Summer 2017

An Ounce of Prevention

Tom Mason, member of the Board, Medical Ambassadors International

Dr. Ken Cooper of the Cooper Clinic in Dallas, Texas, founded his clinic in 1970 on the concept of preventative medicine. The focus of this clinic from the beginning has been on health assessment and counseling aimed not at curing sick people, but at helping well people stay well. Dr. Cooper has often said, “It is far easier to maintain good health than it is to restore good health after it is lost.”

That philosophy is at the heart of prevention. We live in a time of unprecedented information available on a worldwide basis that helps people understand the causes of preventable illness and the key steps to keeping those illnesses from damaging lives. One of the keys to better health on a global scale is the dissemination of that information and the providing of tools and preventive training. This is at the heart of Community Health Evangelism (CHE) and the mission of Medical Ambassadors International, along with a calling to also address spiritual illness by the sharing of the Gospel and the planting of churches.

It is far easier to maintain good health than it is to restore good health after it is lost.

When I think of the power of prevention, I am carried back to my childhood. I am old enough to recall a time when polio caused fear and trembling for every mother. It was a debilitating disease, affecting mainly the young, and its causes were poorly understood. My wife and I attended high school together, and among our classmates was a beautiful and charming girl who had battled polio as a child.  As a teenager, her legs carried braces and her mobility was limited. No running, no basketball, no cheerleading, and I am sure she suffered pain, both as a child and in her teen years.

In the years that followed, my wife and I married and raised four children. We have since also had the blessing of seven grandchildren, and not once in all that time, either with our children or our grandchildren, did we ever worry about polio. Not once, thanks to Dr. Jonas Salk. The thing that changed all of this was not the invention of a medicine that cured polio, but rather the creation of a vaccine by Dr. Salk which prevented the disease from developing in the first place.

Even so, sixty-three years after Dr. Salk announced his vaccine, there are remote parts of the world where polio is still a problem. Today’s cases exist in only three countries—Afghanistan, Nigeria, and Pakistan—which are countries with low vaccination rates.

This is but one example, as dramatic as it is, of the power of prevention in eradicating illnesses and improving the quality of life.

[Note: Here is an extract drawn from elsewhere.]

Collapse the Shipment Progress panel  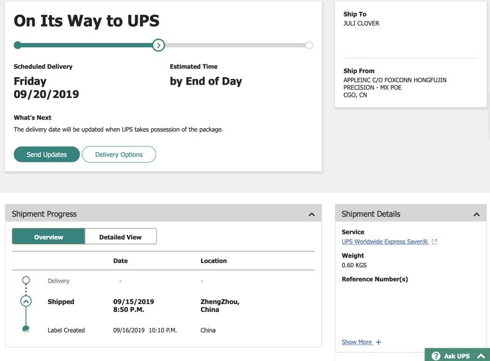(x=311, y=215)
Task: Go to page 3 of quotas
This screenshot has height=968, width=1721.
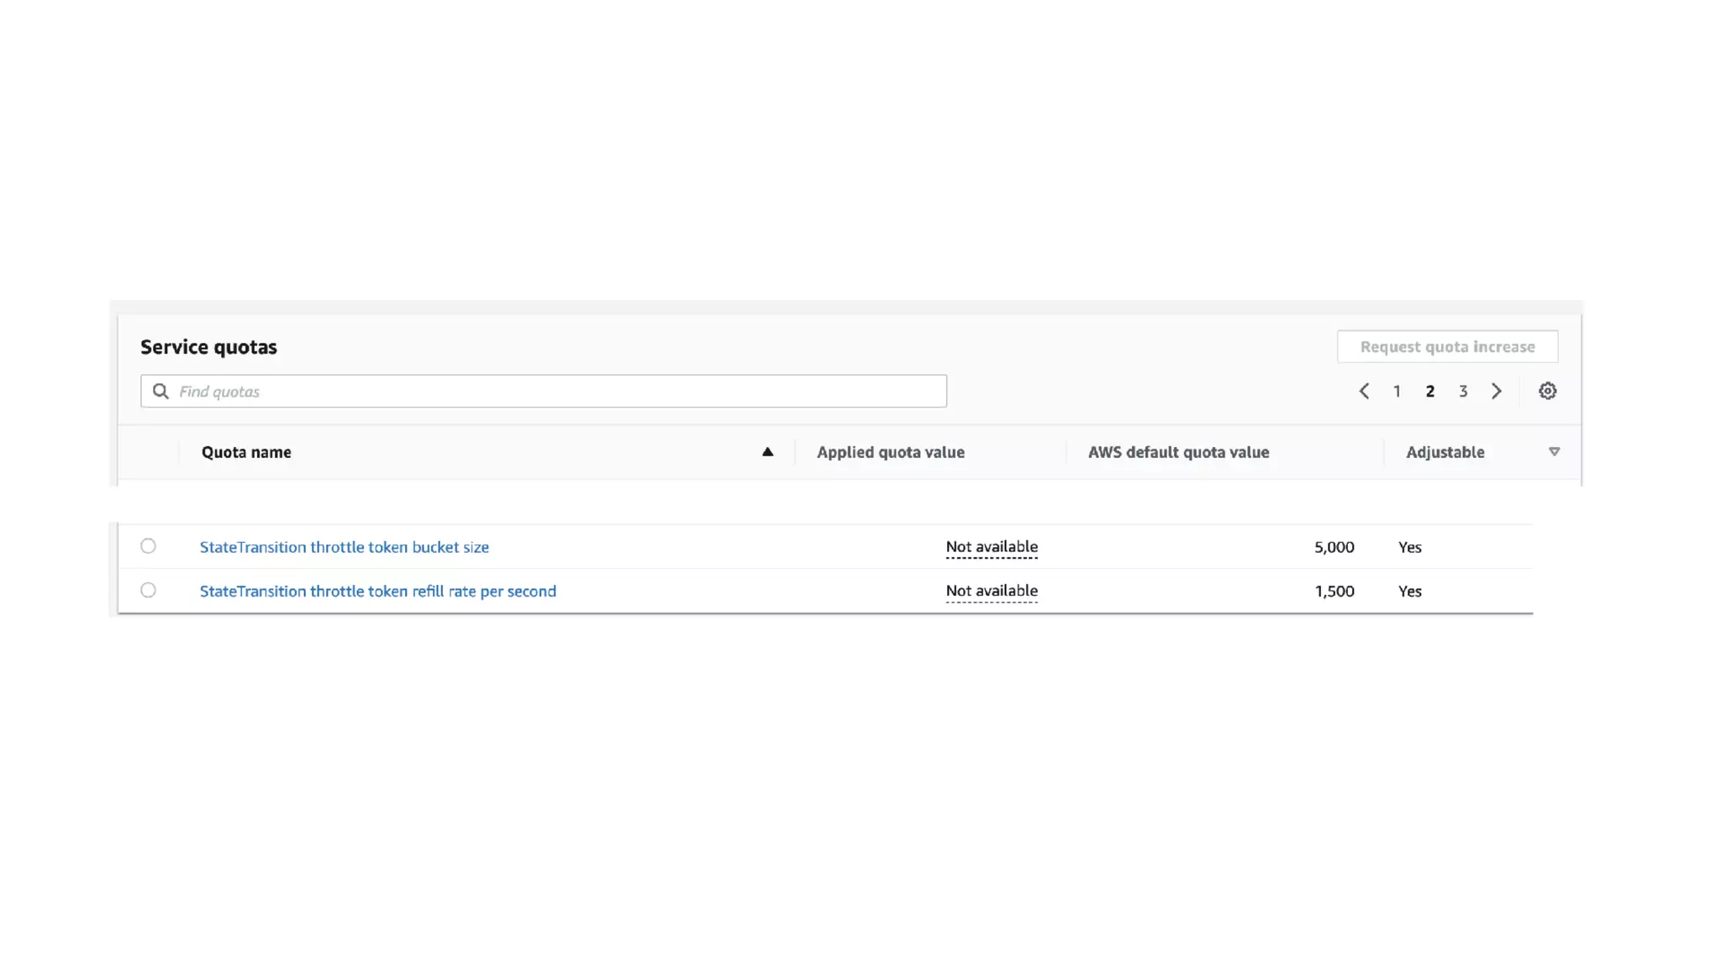Action: (1463, 391)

Far simpler examples, such as training young women on the proper cleansing and handling of eating utensils, or training villages on the proper disposal of sewage, have had an equally profound impact on improving the physical health of some of the least served areas of the world.

For more than thirty years, Medical Ambassadors International has served these least-served areas with help and compassion. Through hands-on training and the sharing of tools and information, this organization has stood in the gap by providing the most important key there is to disease prevention—knowledge.